**PAGE**
┄┄┄┄┄┄┄┄┄┄┄┄┄┄┄┄┄┄┄┄

RemoteStoreComputeLogManager is a Dagster ComputeLogManager that captures op/step stdout / stderr and persists it to any remote-store backend. Unlike the IOManager (a resource), it is a Dagster instance component wired in dagster.yaml, so Dagster instantiates it from a config dict rather than from a live Store. It subclasses Dagster's TruncatingCloudStorageComputeLogManager (capture-locally-then-upload machinery, partial-upload polling, 50 MB upload truncation) and ConfigurableClass (dagster.yaml plumbing). Design: RFC-0014.

DAG-021: ConfigurableClass Plumbing

Invariant: RemoteStoreComputeLogManager subclasses TruncatingCloudStorageComputeLogManager and ConfigurableClass. It is referenced by string from dagster.yaml (module: remote_store.ext.dagster, class: RemoteStoreComputeLogManager), so the import path is part of the public contract. The ConfigurableClass hooks are:

  • config_type() returns a config schema with fields:
Field Type Required Default
backend_type StringSource yes
backend_options Permissive dict no {}
root_path StringSource no ""
local_dir StringSource no system temp dir
prefix StringSource no "dagster"
skip_empty_files bool no false
upload_interval Noneable(int) no None
  • inst_data (property) returns the ConfigurableClassData passed to the constructor, or None when constructed directly.
  • from_config_value(inst_data, config_value) returns cls(inst_data=inst_data, **config_value).

DAG-022: Store Construction and Capability Validation

Invariant: the constructor builds its own Store from config via the shared _build_store(backend_type, backend_options, root_path) helper (the same helper used by DagsterStoreResource and RemoteStoreIOManager). After construction it validates that the backend declares every capability the manager needs: READ, WRITE, DELETE, METADATA, and LIST, queried via store.supports(...).

Raises: ValueError if backend_type is not registered, if the backend constructor rejects backend_options (both from _build_store), or if any required capability is missing — the message names the missing capabilities. When a required capability is missing the Store is closed before the error is raised.

┄┄┄┄┄┄┄┄┄┄┄┄┄┄┄┄┄┄┄┄

**DATA LINES**
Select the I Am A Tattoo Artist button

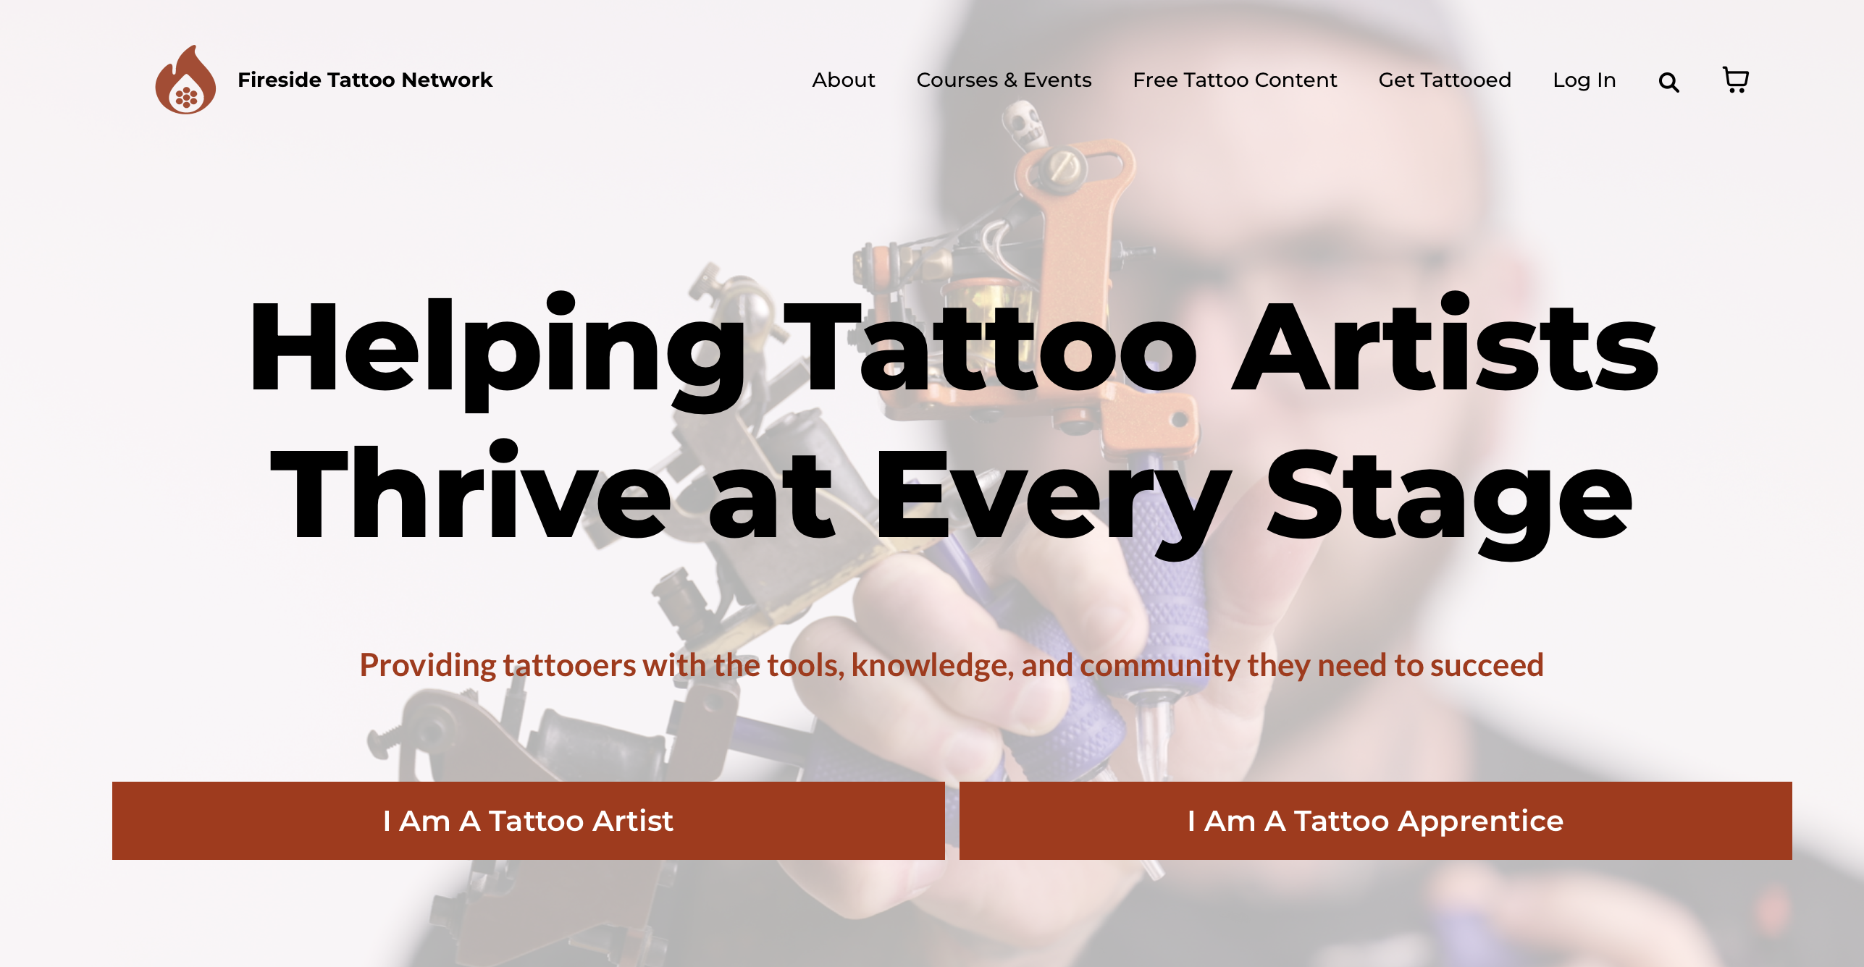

┄┄┄┄┄┄┄┄┄┄┄┄┄┄┄┄┄┄┄┄

**WHAT YOU WILL DO**
1. Summarize the write-up on RemoteStoreComputeLogManager in two sentences.
2. According to the write-up on RemoteStoreComputeLogManager, what default value does the prefix field have?
3. Continue the write-up on RemoteStoreComputeLogManager from its last sentence.

**OUTPUTS IN ORDER**
1. RemoteStoreComputeLogManager is a Dagster instance component, set up in dagster.yaml, that captures op and step stdout and stderr and saves them to any remote-store backend. It subclasses TruncatingCloudStorageComputeLogManager and ConfigurableClass, builds its own Store from config, and checks that the backend supports READ, WRITE, DELETE, METADATA, and LIST, raising ValueError if any of them is missing.

2. "dagster"

3.
DAG-023: local_manager and upload_interval Properties

Invariant: local_manager returns a LocalComputeLogManager rooted at local_dir (the configured directory, or the system temp directory when unset). Capture is performed against this local manager before upload. upload_interval returns the configured interval in seconds, or None when unset or zero — None disables the partial-upload polling thread (no live tailing).

DAG-024: Remote Path Scheme

Invariant: the Store-relative path for one captured log stream is:

{prefix}/storage/{*log_key[:-1]}/{log_key[-1]}.{ext}[.partial]

where ext is out for ComputeIOType.STDOUT and err for ComputeIOType.STDERR (Dagster's IO_TYPE_EXTENSION), and the .partial suffix is appended for in-progress partial uploads. Empty path segments (e.g. an empty prefix) are dropped. The Store's root_path is a separate namespace prefix and is not embedded in this derivation — identical to the path-derivation contract for the IOManager (DAG-005).

log_key io_type partial Path (default prefix="dagster")
["run1", "compute_logs", "step_a"] STDOUT False dagster/storage/run1/compute_logs/step_a.out
["run1", "compute_logs", "step_a"] STDERR True dagster/storage/run1/compute_logs/step_a.err.partial
["report"] STDOUT False dagster/storage/report.out

DAG-025: _upload_file_obj

Invariant: _upload_file_obj(data, log_key, io_type, partial=False) writes the captured local log file to the Store at the DAG-024 path via store.write(path, data, overwrite=True), where data is the open binary file object. When skip_empty_files is set, or the upload is partial, a zero-byte local file is not uploaded.

DAG-026: download_from_cloud_storage

Invariant: download_from_cloud_storage(log_key, io_type, partial=False) reads the Store object at the DAG-024 path via store.read(path) and streams it into the local staging file local_manager.get_captured_local_path(log_key, ext, partial=partial), creating the parent directory if needed. This is how the Dagster webserver serves logs for a completed run whose worker is gone.

DAG-027: cloud_storage_has_logs

Invariant: cloud_storage_has_logs(log_key, io_type, partial=False) returns store.is_file(path) for the DAG-024 path.

DAG-028: display_path_for_type / download_url_for_type

Invariant: display_path_for_type(log_key, io_type) returns store.native_path(path) for the DAG-024 path — a human-readable location for the Dagster UI — once capture is complete, and None otherwise. download_url_for_type(log_key, io_type) returns None: remote-store has no URL-minting primitive, so the Dagster webserver streams log bytes through itself via get_log_data (the same behaviour as LocalComputeLogManager).

DAG-029: delete_logs

Invariant: delete_logs deletes both the local copies (via local_manager.delete_logs) and the Store copies.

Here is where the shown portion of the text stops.